**Action item:** Reproduce the records below in their entirety, character for character.

**Stored data:**
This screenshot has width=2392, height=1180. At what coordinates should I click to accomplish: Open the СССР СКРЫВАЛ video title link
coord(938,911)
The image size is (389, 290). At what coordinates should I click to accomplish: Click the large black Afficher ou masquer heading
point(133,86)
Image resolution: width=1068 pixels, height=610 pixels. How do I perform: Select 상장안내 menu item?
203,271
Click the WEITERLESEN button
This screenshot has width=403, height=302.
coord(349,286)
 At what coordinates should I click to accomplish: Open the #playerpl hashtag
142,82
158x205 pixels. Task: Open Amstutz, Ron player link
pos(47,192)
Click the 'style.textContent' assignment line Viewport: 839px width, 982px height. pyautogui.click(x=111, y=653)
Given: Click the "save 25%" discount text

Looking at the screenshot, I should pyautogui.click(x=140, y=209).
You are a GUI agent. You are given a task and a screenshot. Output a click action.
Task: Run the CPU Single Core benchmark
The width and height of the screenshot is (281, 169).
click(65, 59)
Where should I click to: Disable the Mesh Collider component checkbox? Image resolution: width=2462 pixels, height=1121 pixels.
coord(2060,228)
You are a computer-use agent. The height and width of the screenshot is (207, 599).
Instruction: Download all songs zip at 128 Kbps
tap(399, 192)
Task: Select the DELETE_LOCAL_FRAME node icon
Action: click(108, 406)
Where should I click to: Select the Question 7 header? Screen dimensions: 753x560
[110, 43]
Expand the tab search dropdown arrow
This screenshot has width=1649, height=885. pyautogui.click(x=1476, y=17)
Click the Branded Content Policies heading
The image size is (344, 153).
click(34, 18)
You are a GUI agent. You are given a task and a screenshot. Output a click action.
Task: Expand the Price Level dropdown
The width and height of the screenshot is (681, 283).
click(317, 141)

**Response to this exercise:**
This screenshot has width=2392, height=1180. At what coordinates should I click to accomplish: Open the СССР СКРЫВАЛ video title link
coord(938,911)
The image size is (389, 290). At what coordinates should I click to accomplish: Click the large black Afficher ou masquer heading
point(133,86)
Image resolution: width=1068 pixels, height=610 pixels. How do I perform: Select 상장안내 menu item?
203,271
Click the WEITERLESEN button
This screenshot has width=403, height=302.
coord(349,286)
 At what coordinates should I click to accomplish: Open the #playerpl hashtag
142,82
158x205 pixels. Task: Open Amstutz, Ron player link
pos(47,192)
Click the 'style.textContent' assignment line Viewport: 839px width, 982px height. pyautogui.click(x=111, y=653)
Given: Click the "save 25%" discount text

Looking at the screenshot, I should pyautogui.click(x=140, y=209).
You are a GUI agent. You are given a task and a screenshot. Output a click action.
Task: Run the CPU Single Core benchmark
The width and height of the screenshot is (281, 169).
click(65, 59)
Where should I click to: Disable the Mesh Collider component checkbox? Image resolution: width=2462 pixels, height=1121 pixels.
coord(2060,228)
You are a computer-use agent. The height and width of the screenshot is (207, 599).
Instruction: Download all songs zip at 128 Kbps
tap(399, 192)
Task: Select the DELETE_LOCAL_FRAME node icon
Action: click(108, 406)
Where should I click to: Select the Question 7 header? Screen dimensions: 753x560
[110, 43]
Expand the tab search dropdown arrow
This screenshot has width=1649, height=885. pyautogui.click(x=1476, y=17)
Click the Branded Content Policies heading
The image size is (344, 153).
click(34, 18)
You are a GUI agent. You are given a task and a screenshot. Output a click action.
Task: Expand the Price Level dropdown
The width and height of the screenshot is (681, 283).
click(317, 141)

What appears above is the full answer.